<<<<
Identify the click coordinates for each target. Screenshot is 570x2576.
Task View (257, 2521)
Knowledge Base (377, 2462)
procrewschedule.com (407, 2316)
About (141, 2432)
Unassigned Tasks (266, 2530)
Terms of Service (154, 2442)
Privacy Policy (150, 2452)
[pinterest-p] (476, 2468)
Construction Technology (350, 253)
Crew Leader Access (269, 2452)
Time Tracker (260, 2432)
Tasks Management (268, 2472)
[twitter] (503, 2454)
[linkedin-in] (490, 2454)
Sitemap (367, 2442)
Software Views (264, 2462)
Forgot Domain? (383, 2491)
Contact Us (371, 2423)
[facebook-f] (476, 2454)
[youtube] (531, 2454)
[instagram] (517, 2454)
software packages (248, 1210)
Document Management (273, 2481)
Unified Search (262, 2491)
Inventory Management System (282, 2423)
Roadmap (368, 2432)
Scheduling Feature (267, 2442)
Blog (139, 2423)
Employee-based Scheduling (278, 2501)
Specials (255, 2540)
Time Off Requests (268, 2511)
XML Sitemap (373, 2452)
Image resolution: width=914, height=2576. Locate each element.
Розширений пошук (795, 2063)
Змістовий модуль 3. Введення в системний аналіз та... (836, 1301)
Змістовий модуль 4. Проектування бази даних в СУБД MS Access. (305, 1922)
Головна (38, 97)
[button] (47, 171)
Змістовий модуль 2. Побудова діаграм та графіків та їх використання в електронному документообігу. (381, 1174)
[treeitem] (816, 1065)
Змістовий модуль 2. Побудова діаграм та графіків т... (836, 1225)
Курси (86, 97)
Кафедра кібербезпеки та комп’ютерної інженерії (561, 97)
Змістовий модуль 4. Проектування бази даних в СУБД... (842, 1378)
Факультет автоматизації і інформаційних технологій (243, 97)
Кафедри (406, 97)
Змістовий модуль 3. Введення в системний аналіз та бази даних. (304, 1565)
>>>>
__Problem requirements__: The full listing should be duplicated exactly, line by line.

__Answer space__:
Identify the click coordinates for each target. Screenshot is 570x2576.
Task View (257, 2521)
Knowledge Base (377, 2462)
procrewschedule.com (407, 2316)
About (141, 2432)
Unassigned Tasks (266, 2530)
Terms of Service (154, 2442)
Privacy Policy (150, 2452)
[pinterest-p] (476, 2468)
Construction Technology (350, 253)
Crew Leader Access (269, 2452)
Time Tracker (260, 2432)
Tasks Management (268, 2472)
[twitter] (503, 2454)
[linkedin-in] (490, 2454)
Sitemap (367, 2442)
Software Views (264, 2462)
Forgot Domain? (383, 2491)
Contact Us (371, 2423)
[facebook-f] (476, 2454)
[youtube] (531, 2454)
[instagram] (517, 2454)
software packages (248, 1210)
Document Management (273, 2481)
Unified Search (262, 2491)
Inventory Management System (282, 2423)
Roadmap (368, 2432)
Scheduling Feature (267, 2442)
Blog (139, 2423)
Employee-based Scheduling (278, 2501)
Specials (255, 2540)
Time Off Requests (268, 2511)
XML Sitemap (373, 2452)
Image resolution: width=914, height=2576. Locate each element.
Розширений пошук (795, 2063)
Змістовий модуль 3. Введення в системний аналіз та... (836, 1301)
Змістовий модуль 4. Проектування бази даних в СУБД MS Access. (305, 1922)
Головна (38, 97)
[button] (47, 171)
Змістовий модуль 2. Побудова діаграм та графіків та їх використання в електронному документообігу. (381, 1174)
[treeitem] (816, 1065)
Змістовий модуль 2. Побудова діаграм та графіків т... (836, 1225)
Курси (86, 97)
Кафедра кібербезпеки та комп’ютерної інженерії (561, 97)
Змістовий модуль 4. Проектування бази даних в СУБД... (842, 1378)
Факультет автоматизації і інформаційних технологій (243, 97)
Кафедри (406, 97)
Змістовий модуль 3. Введення в системний аналіз та бази даних. (304, 1565)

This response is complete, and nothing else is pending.